**What to produce:**
Among the lines below, return each one that contains the word "click".

**Supplied material:**
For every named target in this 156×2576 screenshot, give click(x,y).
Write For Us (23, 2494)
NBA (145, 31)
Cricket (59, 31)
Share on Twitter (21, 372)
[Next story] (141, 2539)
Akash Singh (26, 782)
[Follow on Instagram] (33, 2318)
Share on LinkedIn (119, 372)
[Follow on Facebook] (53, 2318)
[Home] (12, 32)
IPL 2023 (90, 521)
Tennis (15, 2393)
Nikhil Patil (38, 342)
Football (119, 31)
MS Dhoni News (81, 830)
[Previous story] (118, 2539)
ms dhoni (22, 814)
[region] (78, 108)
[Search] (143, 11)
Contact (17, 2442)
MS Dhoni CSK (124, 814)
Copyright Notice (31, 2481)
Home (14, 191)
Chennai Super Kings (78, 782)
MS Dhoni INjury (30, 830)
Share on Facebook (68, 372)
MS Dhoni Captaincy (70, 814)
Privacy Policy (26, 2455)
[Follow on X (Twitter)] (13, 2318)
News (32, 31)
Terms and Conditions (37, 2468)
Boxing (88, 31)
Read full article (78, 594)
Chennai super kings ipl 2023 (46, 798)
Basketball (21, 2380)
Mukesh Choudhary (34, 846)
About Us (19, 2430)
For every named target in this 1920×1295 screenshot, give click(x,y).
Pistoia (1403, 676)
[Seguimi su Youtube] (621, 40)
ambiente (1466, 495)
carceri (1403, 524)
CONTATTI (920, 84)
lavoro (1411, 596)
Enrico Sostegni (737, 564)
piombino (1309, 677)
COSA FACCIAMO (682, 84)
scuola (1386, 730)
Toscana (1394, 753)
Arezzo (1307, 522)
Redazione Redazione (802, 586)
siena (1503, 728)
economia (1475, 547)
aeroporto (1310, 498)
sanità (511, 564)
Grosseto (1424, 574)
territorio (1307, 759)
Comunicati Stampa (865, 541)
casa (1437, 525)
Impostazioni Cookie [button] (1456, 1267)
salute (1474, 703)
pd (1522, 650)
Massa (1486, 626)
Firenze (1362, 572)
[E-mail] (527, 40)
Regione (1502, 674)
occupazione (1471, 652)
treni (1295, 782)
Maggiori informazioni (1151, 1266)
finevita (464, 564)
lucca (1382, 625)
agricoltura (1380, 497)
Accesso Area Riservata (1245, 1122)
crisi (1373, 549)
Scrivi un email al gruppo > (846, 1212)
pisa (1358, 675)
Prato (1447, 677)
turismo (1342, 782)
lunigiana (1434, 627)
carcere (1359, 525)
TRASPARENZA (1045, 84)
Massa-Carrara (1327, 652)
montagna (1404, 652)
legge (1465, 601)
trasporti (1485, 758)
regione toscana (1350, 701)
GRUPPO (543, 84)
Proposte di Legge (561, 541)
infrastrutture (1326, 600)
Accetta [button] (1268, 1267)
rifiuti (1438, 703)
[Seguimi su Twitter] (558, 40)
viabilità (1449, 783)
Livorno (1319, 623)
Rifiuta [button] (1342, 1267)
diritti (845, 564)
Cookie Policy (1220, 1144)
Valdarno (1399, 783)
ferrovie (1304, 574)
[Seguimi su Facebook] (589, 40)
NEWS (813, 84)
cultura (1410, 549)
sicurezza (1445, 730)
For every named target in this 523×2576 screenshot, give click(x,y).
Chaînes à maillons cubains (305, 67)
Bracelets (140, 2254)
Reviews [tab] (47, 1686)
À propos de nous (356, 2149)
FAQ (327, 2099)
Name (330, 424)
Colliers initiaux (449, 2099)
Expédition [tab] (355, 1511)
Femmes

**Task response:**
For every named target in this 156×2576 screenshot, give click(x,y).
For every named target in this 1920×1295 screenshot, give click(x,y).
For every named target in this 523×2576 screenshot, give click(x,y).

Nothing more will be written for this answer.